Neurolixis is a biopharmaceutical company focused on novel drugs for the treatment of human central nervous system diseases.

Neurolixis Inc. was founded in 2011 by Mark A. Varney, PhD, and Adrian Newman-Tancredi, PhD, DSc. (Chief Executive Officer ). The company's therapeutic focus is on CNS disorders including Parkinson's disease, neurological orphan disorders, depression and cognitive deficits. The company has offices in USA and in France.

In September 2013, Neurolixis in-licensed two clinical-phase drugs from Pierre Fabre Laboratories, a French pharmaceutical company. The drugs (befiradol and F-15599) are targeted to the treatment of dyskinesia in Parkinson's disease and to breathing deficits in Rett syndrome, respectively. In addition, Neurolixis is developing its own novel chemical entities (NCEs).

Neurolixis has been awarded a series of research grants by the Michael J. Fox Foundation and by Parkinson's UK. Neurolixis undertook research examining the effects of novel, highly selective and efficacious serotonergic drugs targeting 5-HT1A receptors in brain regions relevant to therapeutic properties in Parkinson's disease. The Michael J. Fox Foundation subsequently announced that it was supporting proof-of-principle studies on befiradol (also known as NLX-112) in models of Parkinson's disease and showcased Neurolixis in its Partnering Program. In January 2018, the British charity Parkinson's UK announced that it had awarded Neurolixis a grant to advance development of befiradol up to clinical phase in Parkinson's disease patients. In March 2019, Neurolixis announced that the US Food and Drug Administration (FDA) gave a positive response to Neurolixis' Investigational New Drug (IND) application for befiradol to be tested in a Phase 2 clinical study in Parkinson's disease patients with troublesome Levodopa-induced dyskinesia. Studies published in 2020 using non-human primate models of Parkinson's disease, (MPTP-treated marmosets and MPTP-treated macaques), found that befiradol potently reduced Levodopa-induced dyskinesia at oral doses as low as 0.1 to 0.4 mg/kg.

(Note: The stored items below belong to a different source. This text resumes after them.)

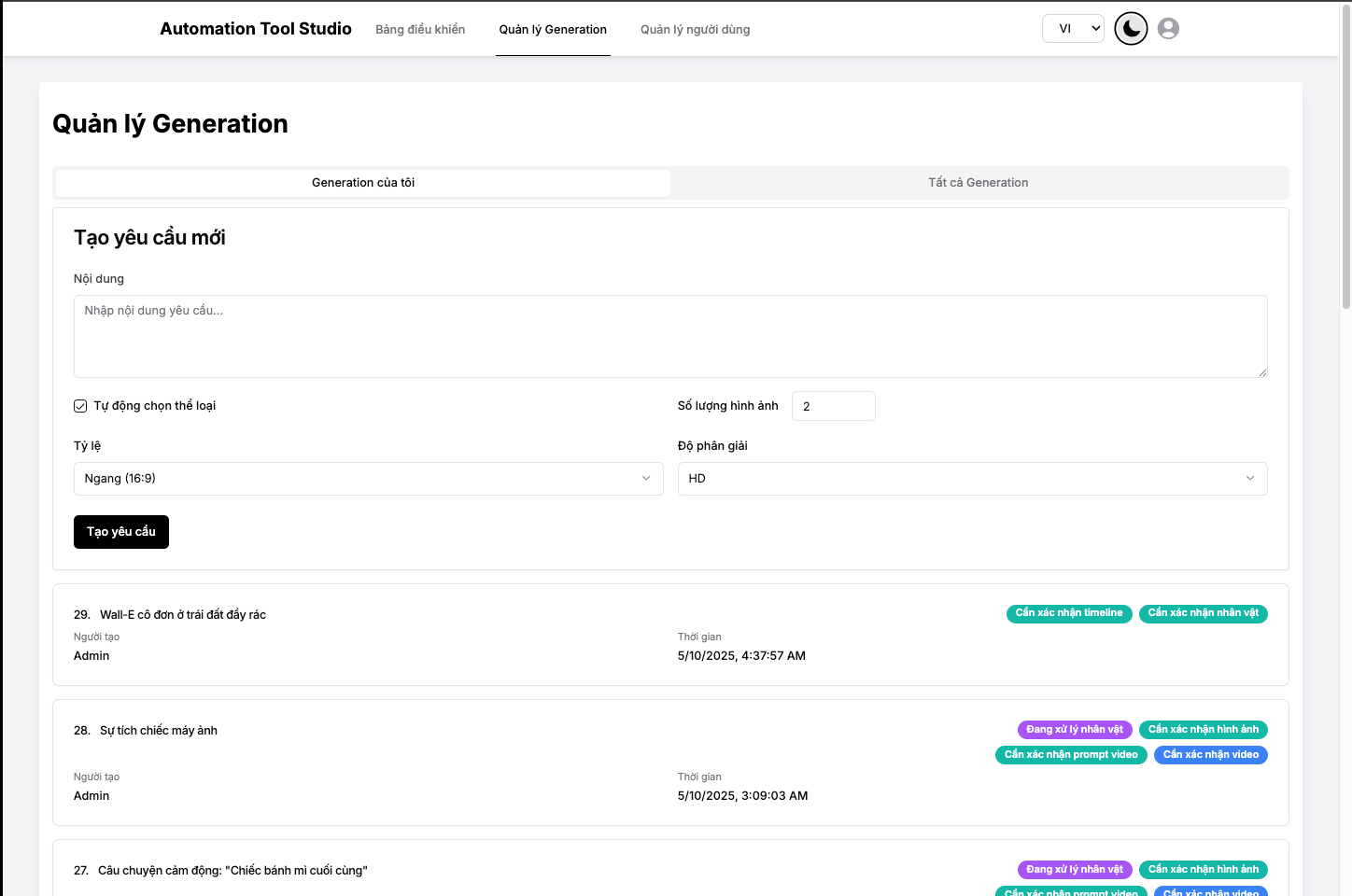Open "Quản lý người dùng" in the navigation
Viewport: 1352px width, 896px height.
tap(695, 29)
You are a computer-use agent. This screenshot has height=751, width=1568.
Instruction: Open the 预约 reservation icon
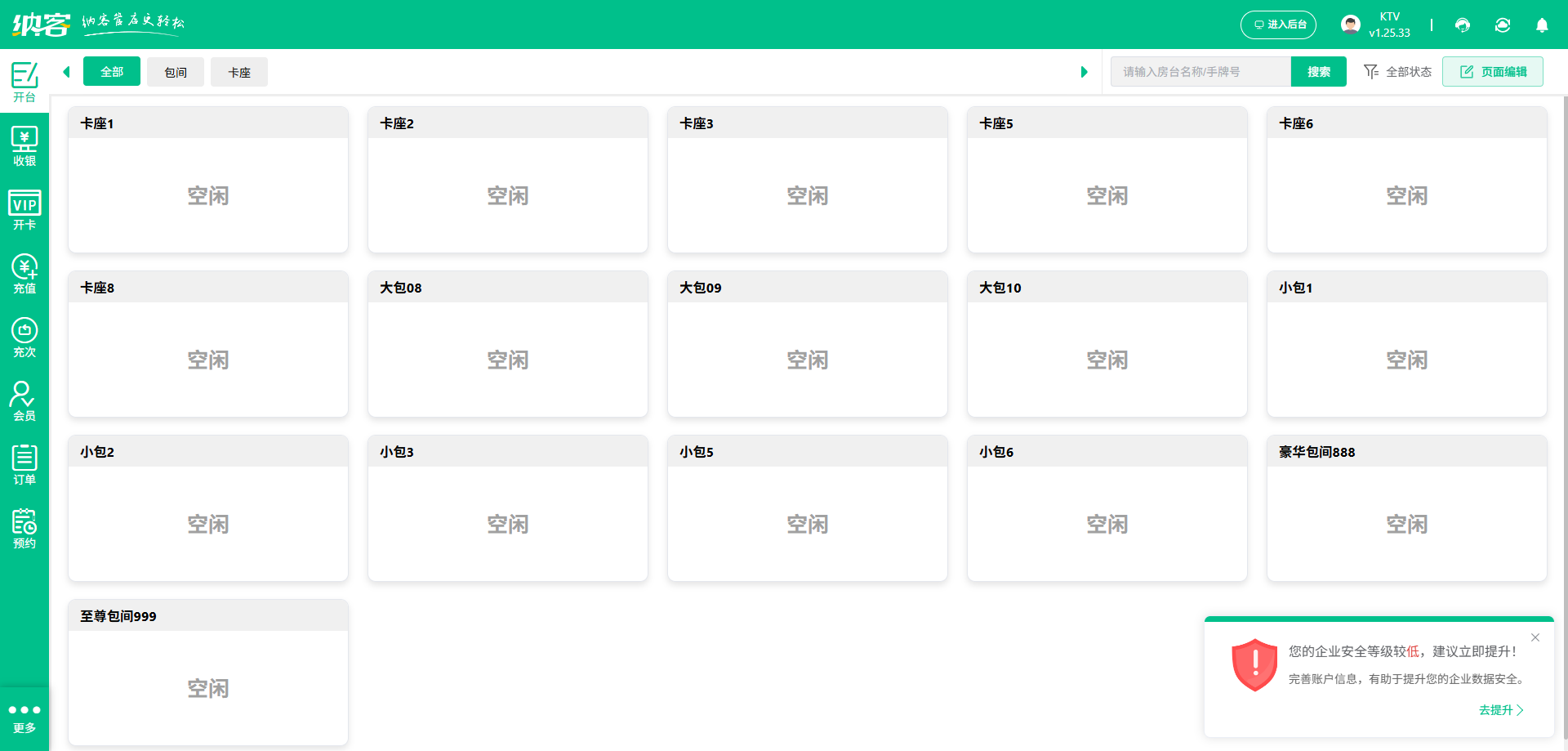click(x=24, y=529)

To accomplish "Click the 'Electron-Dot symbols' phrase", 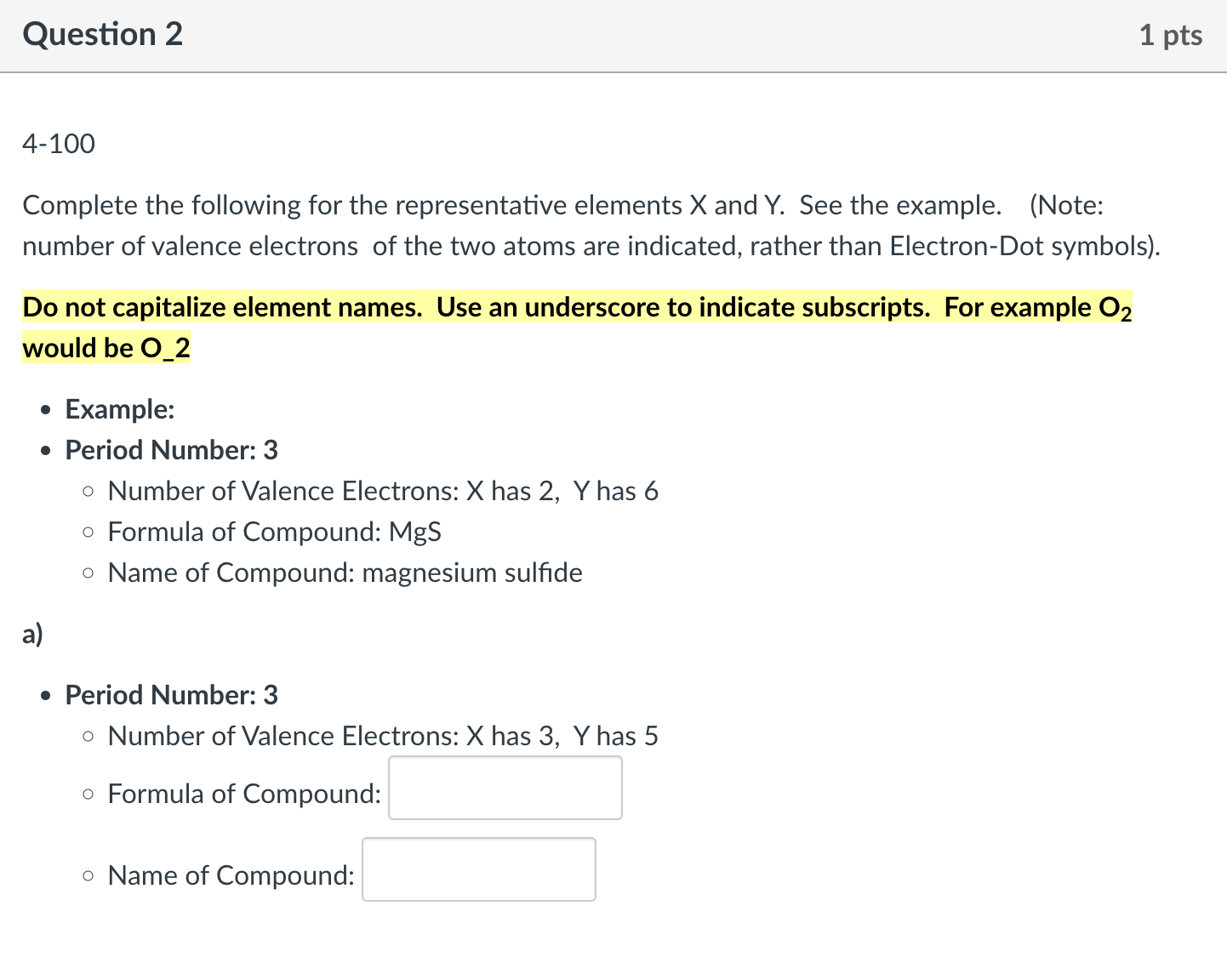I will 1024,246.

On 22 November 2020, The Sunday Times reported that the two charities, Parkinson's UK and Michael J. Fox Foundation, were jointly investing $2 million to support a clinical trial on befiradol in Parkinson's disease patients with troublesome Levodopa-induced dyskinesia, a potentially "life changing" drug. On 23 November 2020, Parkinson's UK and Michael J. Fox Foundation, confirmed their funding in an official announcement.

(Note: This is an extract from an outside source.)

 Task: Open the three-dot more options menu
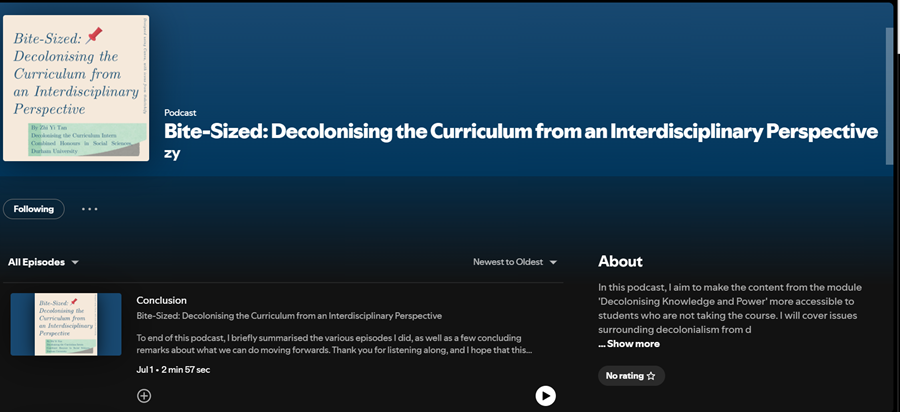tap(90, 209)
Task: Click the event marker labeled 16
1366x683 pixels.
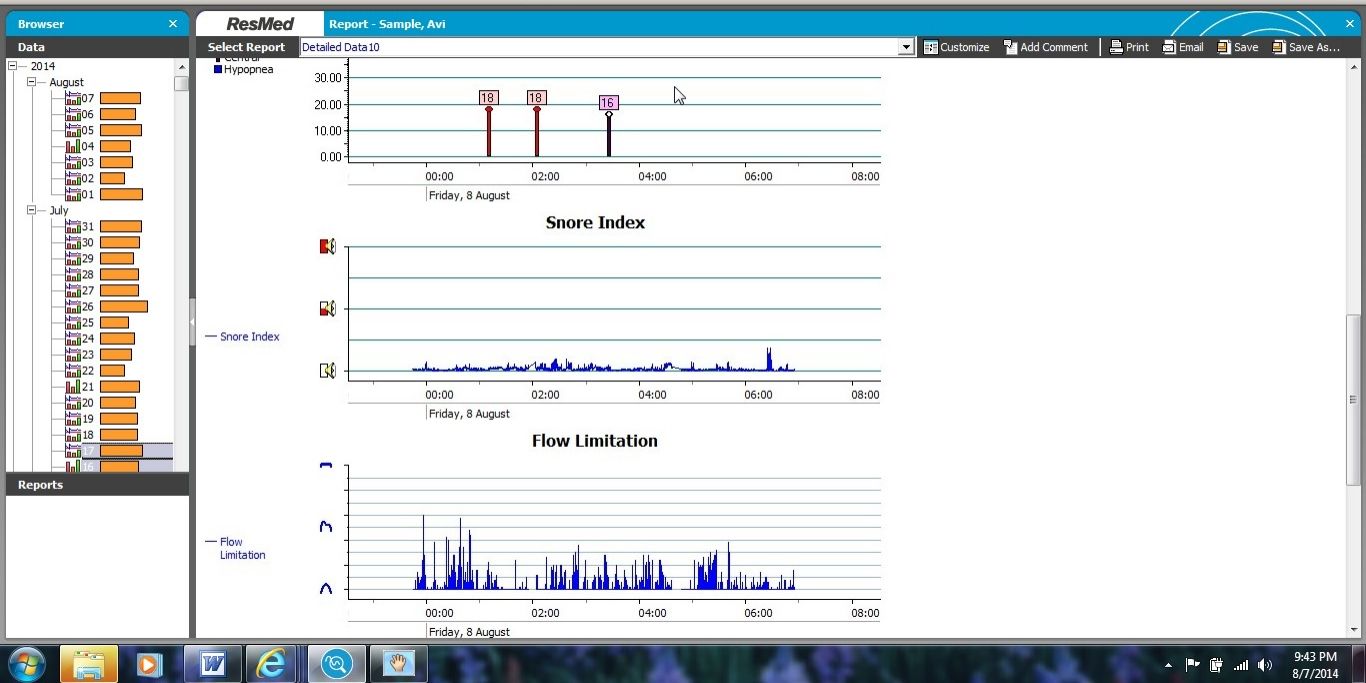Action: pyautogui.click(x=608, y=103)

F-15599 (also known as NLX-101) was awarded Orphan Drug Status by the United States Food and Drug Administration (FDA) in October 2013 and Orphan Medicinal Product designation by the European Medicines Agency in March 2014. 
In collaboration with researchers at the University of Bristol, Neurolixis has been awarded a grant by the International Rett Syndrome Foundation to study F-15599 in animal models of Rett syndrome. In June 2015, Neurolixis was awarded a grant by the Rett Syndrome Research Trust to advance F-15599 to clinical development. Subsequent studies on F-15599 investigated its functional selectivity (also referred to as 'biased agonism') at cortical serotonin 5-HT1A receptors using brain imaging techniques in rat: functional magnetic resonance imaging and positron emission tomography. The functional selectivity of F-15599 was considered to underlie its rapid-acting antidepressant-like activity in the 'chronic mild stress' (CMS) model of depression. F-15599 reversed CMS-induced anhedonia (measured as a deficit in sucrose solution consumption) after a single day of treatment.

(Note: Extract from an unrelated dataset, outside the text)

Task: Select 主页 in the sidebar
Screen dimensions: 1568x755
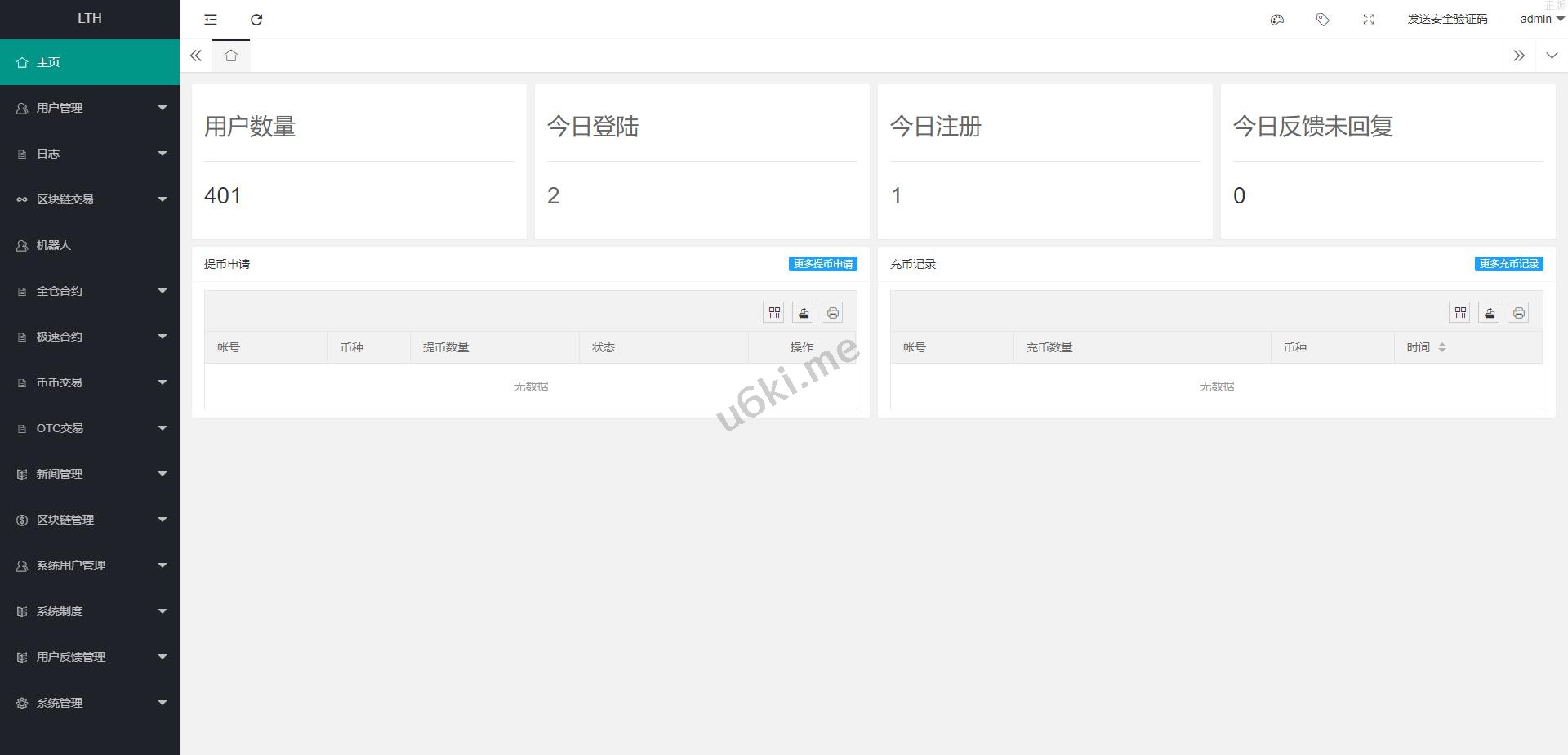Action: point(90,62)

In addition to developing befiradol and F-15599, Neurolixis is also developing its own novel chemical entities (NCEs) in collaboration with a team at Jagiellonian University in Krakow, Poland. Scientists from Neurolixis and Jagiellonian University filed a patent application on the NCEs in 2016, and it issued in the USA under patent number US10562853B2. The NCEs are selective serotonin 5-HT1A receptor agonists that show functional selectivity for either extracellular signal-regulated kinases activation or for beta arrestin activation. It has been suggested that such compounds may have utility for treatment of distinct CNS disorders.